EXTRACT TO READ:
Start of Block
Personal Shopper | Screen | Pittsburgh | Pittsburgh City Paper

Personal Shopper

Kristen Stewart shines in this tale about ghosts and getting on with things

Spooked: Maureen (Kristen Stewart) tries on a shiny look.
Spooked: Maureen (Kristen Stewart) tries on a shiny look.

In Olivier Assayas’ offbeat thriller Personal Shopper, Maureen (Kristen Stewart) is an American woman working in Paris as a personal assistant for a celebrity. Most of this sucky job entails securing free garments and accessories for her client to wear to events. 

In her spare time, Maureen is an amateur medium, and hangs out at a country house her recently deceased twin brother owned; they had a pact to send a signal from beyond, should one of them die. But the nights spent in the big, gloomy house are not sealing this deal, despite the hopeful frisson of creaky floors and unhinged doors.

But then Maureen gets a barrage of text messages from an unknown number. The messages are somewhere between creepy and playful, and over the course of a couple of days, the texter prompts Maureen toward risky behavior and (likely overdue) self-examination. It could be a person, but the breadth and intimacy of the mystery texter’s knowledge suggests something super-human. “Are you a ghost?” Maureen texts, to no reply. 

There is an astonishingly long sequence in this film that is just Maureen and her iPhone, sending and receiving texts, and reacting. Possible ghosts aside, it’s a précis of the fraught nature of texting. These are the words unmoored from emotional intent, inflection and other useful cues (the opening parry — “I know you” — could be flirty, sincere or threatening). Layer on the stress of waiting for replies (curse you, pulsating ellipses), and the internal debate over how, or whether, to respond. Stewart is great throughout the film, but this extended silent scene gives the actress prone to twitchy intensity and hard-edged vulnerability plenty of satisfying exercise.

Assayas’ film is slowish, and lacking in standard plot beats. It’s partly a ghost tale, partly a downbeat character study and maybe even a dig at lifestyles of the rich and famous. Beyond the supernatural, this is an exploration of loss, grief and learning to move on. While there might be a supernatural ghost, Maureen herself moves through the world like a ghost: unseen except as a conduit for her famous boss. (Is it any wonder she seeks agency in trying on the boss’ clothes?) Her young life should be brimming with potential, but Maureen is held down by the past, loneliness and a lack of goals.

It’s left open-ended whether there are ghosts, and what, if anything, might happen. Not for nothing is this film bookended with scenes depicting Maureen alone and confused in empty and isolated houses. But like a possible sighting of a ghost, you may find yourself pondering it all long after the light has faded.
End of Block
RECORDS:
Start of Block
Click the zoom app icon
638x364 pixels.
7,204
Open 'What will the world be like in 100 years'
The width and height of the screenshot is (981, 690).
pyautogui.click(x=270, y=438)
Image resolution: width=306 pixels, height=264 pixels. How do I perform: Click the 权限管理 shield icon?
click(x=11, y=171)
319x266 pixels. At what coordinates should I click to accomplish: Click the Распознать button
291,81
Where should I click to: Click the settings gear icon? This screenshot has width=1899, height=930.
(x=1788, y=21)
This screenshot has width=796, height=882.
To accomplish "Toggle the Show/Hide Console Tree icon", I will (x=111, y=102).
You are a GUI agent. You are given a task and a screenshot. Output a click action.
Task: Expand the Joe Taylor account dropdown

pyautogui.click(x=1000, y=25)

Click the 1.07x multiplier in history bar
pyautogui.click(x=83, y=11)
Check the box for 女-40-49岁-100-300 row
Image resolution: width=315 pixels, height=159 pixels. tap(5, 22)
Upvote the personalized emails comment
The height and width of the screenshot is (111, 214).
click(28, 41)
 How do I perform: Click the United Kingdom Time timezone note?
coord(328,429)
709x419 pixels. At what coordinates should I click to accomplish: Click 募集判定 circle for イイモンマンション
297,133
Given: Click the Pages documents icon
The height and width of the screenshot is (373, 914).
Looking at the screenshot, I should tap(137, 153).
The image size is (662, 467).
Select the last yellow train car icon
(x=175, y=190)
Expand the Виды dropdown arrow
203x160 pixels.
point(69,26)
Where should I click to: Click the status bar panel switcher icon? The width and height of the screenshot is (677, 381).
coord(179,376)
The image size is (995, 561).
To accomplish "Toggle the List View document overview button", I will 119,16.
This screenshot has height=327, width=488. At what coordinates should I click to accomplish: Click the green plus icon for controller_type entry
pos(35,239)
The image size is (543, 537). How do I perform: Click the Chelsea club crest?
End of Block
TASK:
Reproduce the passage of the Personal Shopper review from "Personal Shopper |" up to and including "wear to events.". Rely only on the review of Personal Shopper, not on the data.

COMPLETED EXERCISE:
Personal Shopper | Screen | Pittsburgh | Pittsburgh City Paper

Personal Shopper

Kristen Stewart shines in this tale about ghosts and getting on with things

Spooked: Maureen (Kristen Stewart) tries on a shiny look.
Spooked: Maureen (Kristen Stewart) tries on a shiny look.

In Olivier Assayas’ offbeat thriller Personal Shopper, Maureen (Kristen Stewart) is an American woman working in Paris as a personal assistant for a celebrity. Most of this sucky job entails securing free garments and accessories for her client to wear to events.